STUDIO PHOTOS BY PAUL BARBERA
ARTWORK PHOTOS COURTESY RENEE SO
London artist Renee So found the inspiration for her current body of work in the hallowed halls of the Victoria and Albert Museum, where she’d stumbled upon a collection of so-called German Bellarmine jugs — stoneware vessels that 16th- and 17th-century artisans carved to look like portly bearded woodsmen, purposefully firing them full of cracks so they’d resemble archaeological relics. The bulbous ceramic busts that So has been sculpting in their likeness for the last five years carry a similar chronological dissonance, conjuring not just Germanic folk art but Greco-Roman sculpture, traditional playing cards, mid-century pottery, and contemporary illustration. In her drawings, relief prints, and weavings, which she makes by hand on a knitting machine, these enigmatic characters grow limbs and promenade down the street. “My desire to knit pictures was inspired by the beautiful tapestries I would see in historic houses and museums in Europe,” So says. Just about the time that we were turned onto her work by a London curator friend, we realized that Sight Unseen contributor Paul Barbera had shot her studio for his blog Where They Create, and we couldn’t resist featuring his images here, alongside a short interview with the multi-talented artist herself.

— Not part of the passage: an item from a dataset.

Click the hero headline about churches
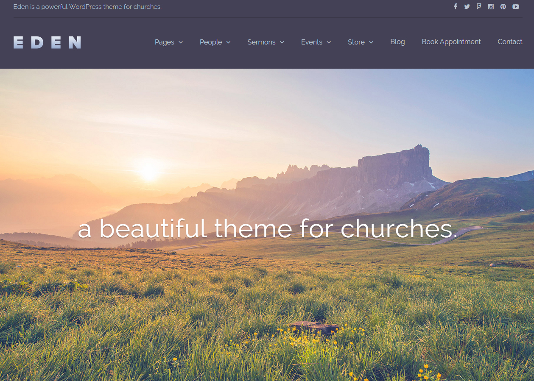 [x=268, y=229]
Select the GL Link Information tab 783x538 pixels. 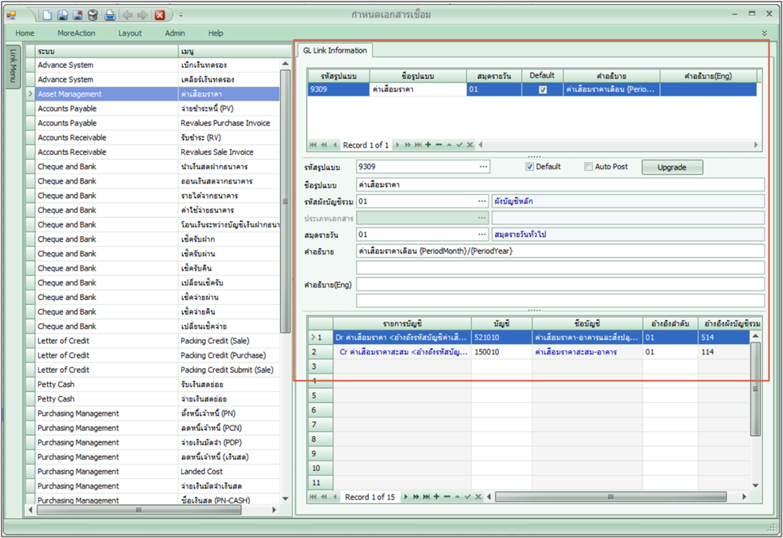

I see that you name all of your sculptures. Do you make up stories about them as well?
“I named the first batch of heads (9 in total) as I viewed them all as individuals with there own unique characteristics, though I didn’t go so far as to invent stories or personal histories for them. The reason for this was to maintain a sense of mystery and ambiguity in terms of their origin and historical period. From about 2010 onwards, I stopped naming them and they became anonymous and much more of a type, just being called Bellarmine I, II, III, IV, etc. The inscrutability is intentional then, as they are, after all, imaginary.”
I also read that you’re a “craft nut,” and that you use a manual knitting machine, etc. Do you tend to work against the craftiness of your methods when it comes to the final pieces, or work with it?

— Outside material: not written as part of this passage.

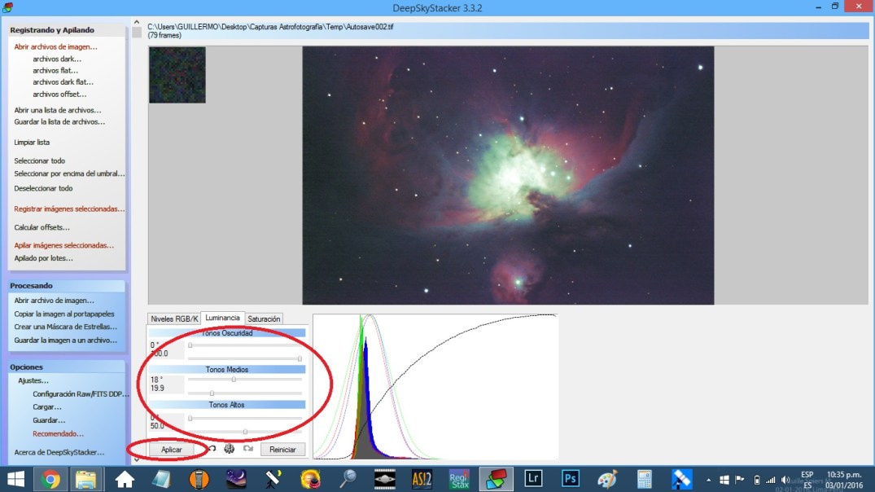Click the Tonos Altos lower slider handle
This screenshot has height=492, width=875.
point(245,432)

“The craft element of my work is integral and inherent in everything I make — it informs my choice of materials which also determines what I can and cannot do with these materials. I don’t feel I need to downplay or even highlight the techniques used in my work, it’s just the foundation of it, and I try to build on that to create something personal and unique to me. While the work is not necessarily rough, it does look handmade. Even though I’m using a machine to knit, there are still glitches and imperfections due to the handling of the wool and manipulation of colors.”
Can you talk about the tools you keep in your studio, and some of the methods you use to create your sculptures and tapestries?
“Well, with the knitting, the tools are pretty straightforward. I use the machine and follow a knitting chart which I prepare for each work. For the ceramics, my tools are basic kitchen tools and utensils. My essentials are a lazy susan type stand which can spin around, balls of various sizes to make the hair, a rolling pin, a little knife, a wooden frying pan flipper, and lots of plastic to stop the work from drying out. I work mostly with slabs, which I assemble from the bottom up.”
Your inspiration for these pieces was the collection of Bellarmines at the V&A; do you have a jug collection of your own?
“No, I don’t collect Bellarmine jugs or anything else. I try not to look at them too much as I’m not interested in literal interpretations.”